There was a little girl, who had a little curl, right in the middle of her forehead.
When she was good, she was very very good, but when she was bad, she was horrid.
Frogs and snails and puppy dog’s tails, this is what boys are made of.
Sugar and spice and all things nice, this is what girls are made of.
Georgie Porgie, pudding and pie, kissed the girls and made them cry.
When the boys came out to play, Georgie Porgie ran away.
Jack Sprat could eat no fat, his wife could eat no lean.
And so between them both, they licked the platter clean.
As I walked by myself, and talked to myself, myself said unto me:
“Look to Thyself, take care of Thyself, for nobody cares for Thee.”
Nobody likes me, everybody hates me, I’m going to the garden to eat worms.
Mary, Mary, quite contrary, how does your garden grow?
With silver bells and cockle shells and pretty maids all in a row.
One, he loves, two, he loves: three, he loves they say;
Four, he loves with all his heart; five, he casts away.
Six, he loves; seven, she loves; eight, they both love;
Nine, he comes; ten, he tarries;
Eleven, he courts; twelve, he marries.
Peter, Peter, pumpkin eater,
Had a wife and couldn’t keep her.
So he put her in a pumpkin shell,
And there he kept her very well.
You may be asking yourself why I would be sharing these old nursery rhymes. When, I saw this picture of my daughter the other day, the “There was a little girl” poem immediately sprung to mind and the others quickly followed.
As on and on the time old recitations rambled through my mind, I started to listen carefully to the words.
Oh, they are just old rhymes, they don’t mean anything. Do they?
I know that the ‘Ring around the Rosie’ rhyme refers to the time of the Bubonic Plague in England. ‘Mary, Mary, quite contrary’ is a picture of Queen Mary of England and her persecution of the Protestants. But what about the rest?
When our children hear these rhymes, they don’t really mean anything. Our children aren’t looking for hidden meanings and subversive messages. I think that it is important for us, though, to pay attention to the things we are setting before our children.
One of our older children sang the ‘There was a little girl’ poem to our youngest, emphasising the last word, horrid. Throughout the poem, our little girl was smiling and dancing around. But on that last word, she stopped in her tracks and her face fell. Oh, the power of our words.

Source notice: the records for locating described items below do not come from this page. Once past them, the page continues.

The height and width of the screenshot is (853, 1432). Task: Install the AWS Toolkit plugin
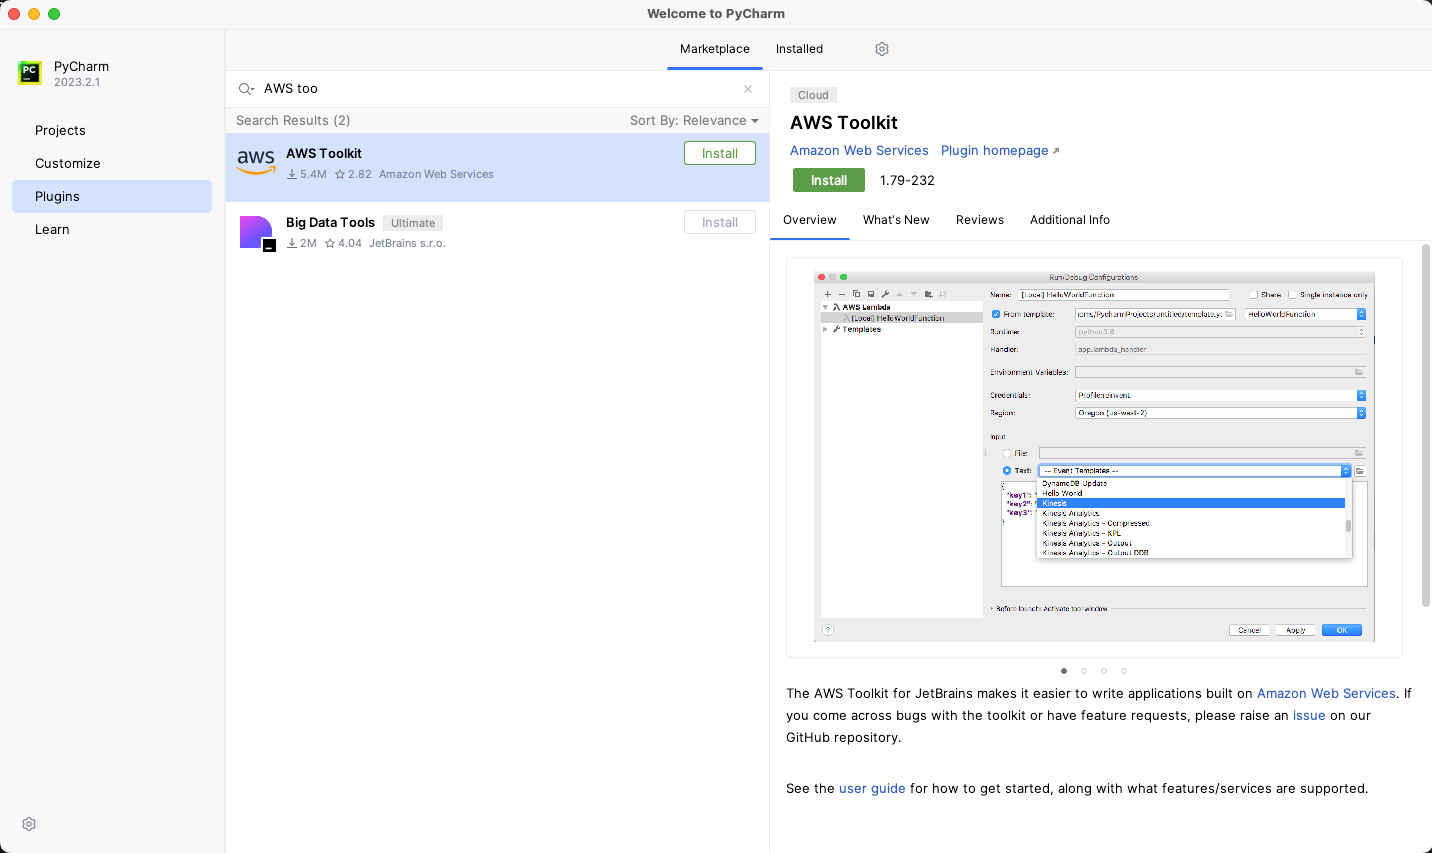tap(828, 180)
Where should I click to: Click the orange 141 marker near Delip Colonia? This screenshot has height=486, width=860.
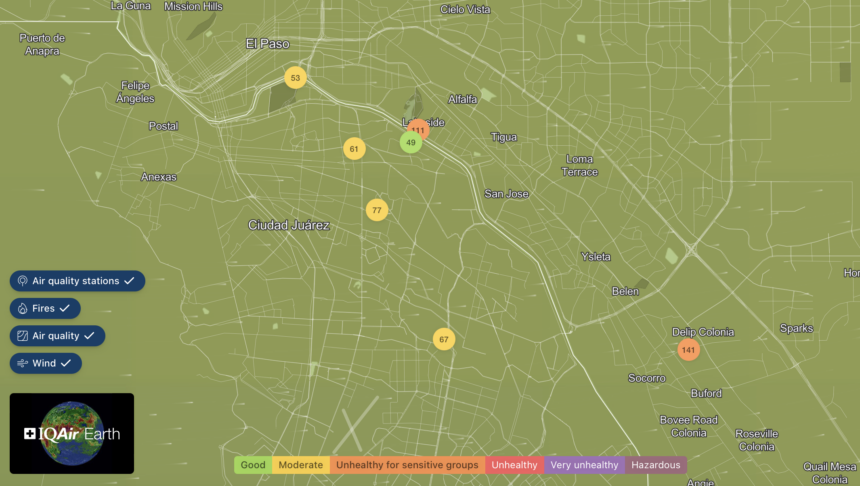click(x=688, y=350)
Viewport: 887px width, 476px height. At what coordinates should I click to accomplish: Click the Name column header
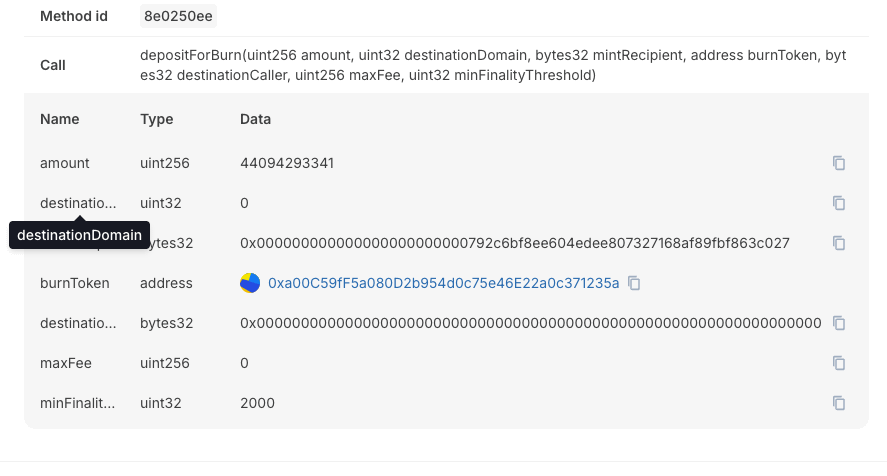point(59,119)
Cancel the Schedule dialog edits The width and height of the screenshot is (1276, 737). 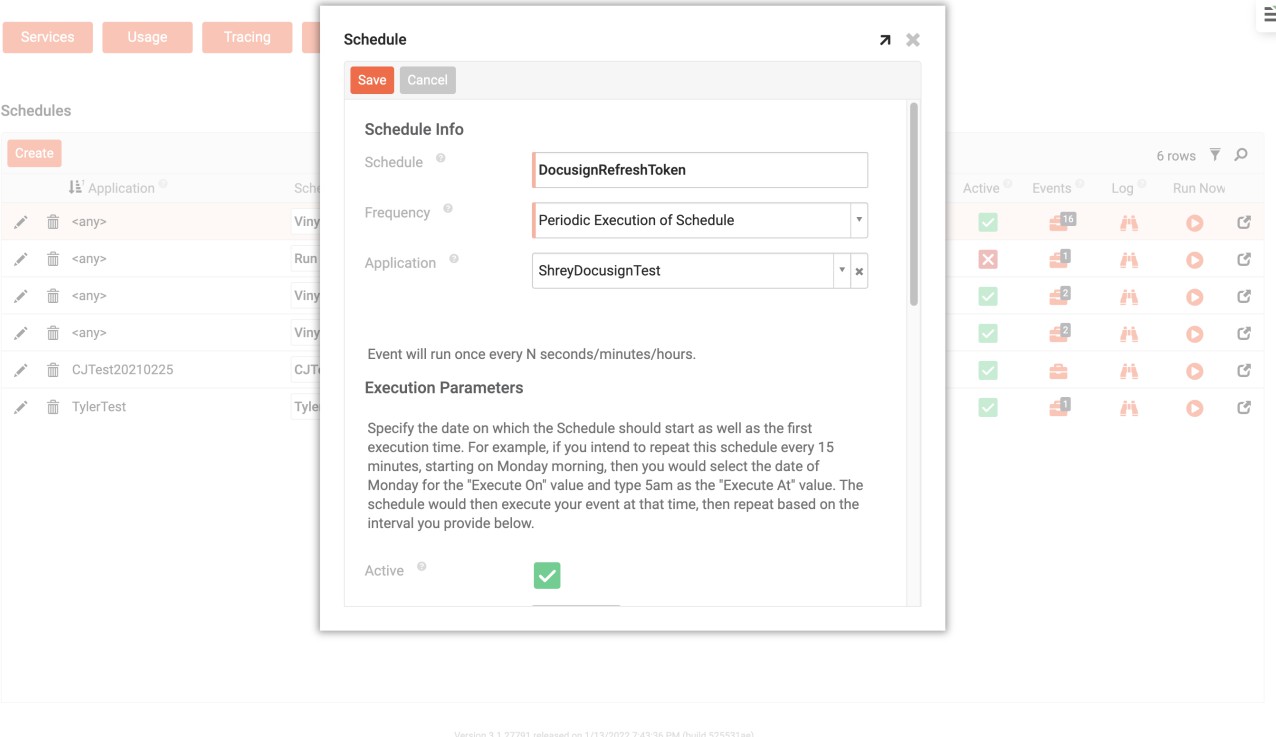[427, 80]
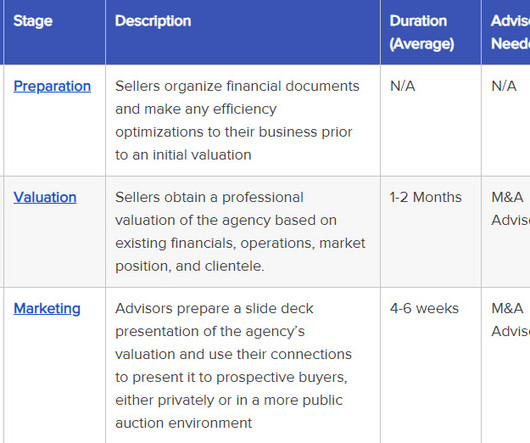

Am I suggesting that you never tell another nursery rhyme or poem? Absolutely not. They are a large part of our history. In fact, in many ways, these little ditties were used to teach history. I am just encouraging each one of us to be aware of what we are saying.
Sometimes, we, as a culture, use words carelessly. Not thinking about their true meaning or of the impact they might have on someone else.
Recently, someone sent around a picture of the Disney princesses and labeled each with a host of stereotypes. What are the messages we are sending?
In a society where so many are struggling to find their identity, any identity, we have an opportunity and a responsibility to be careful with what we say and how we say it. The messages our words and the things we accept send our sons and daughters will shape the values they hold as they grow.
When my children were little, they rewrote the words for ‘Jack be nimble, Jack be quick, Jack jumped over the candlestick.’ Their version went like this, “Jack be nimble, Jack be quick, Jack burned his bum jumping over that candle stick.”
It sounds silly, I know. But there is some wisdom in their rendition. Jack was careless and bold. In his brashness, there were consequences.
Thanks for bearing with me through this meander. As one who appreciates a good word I thought this was worth considering.
A word aptly spoken is like apples of gold in settings of silver.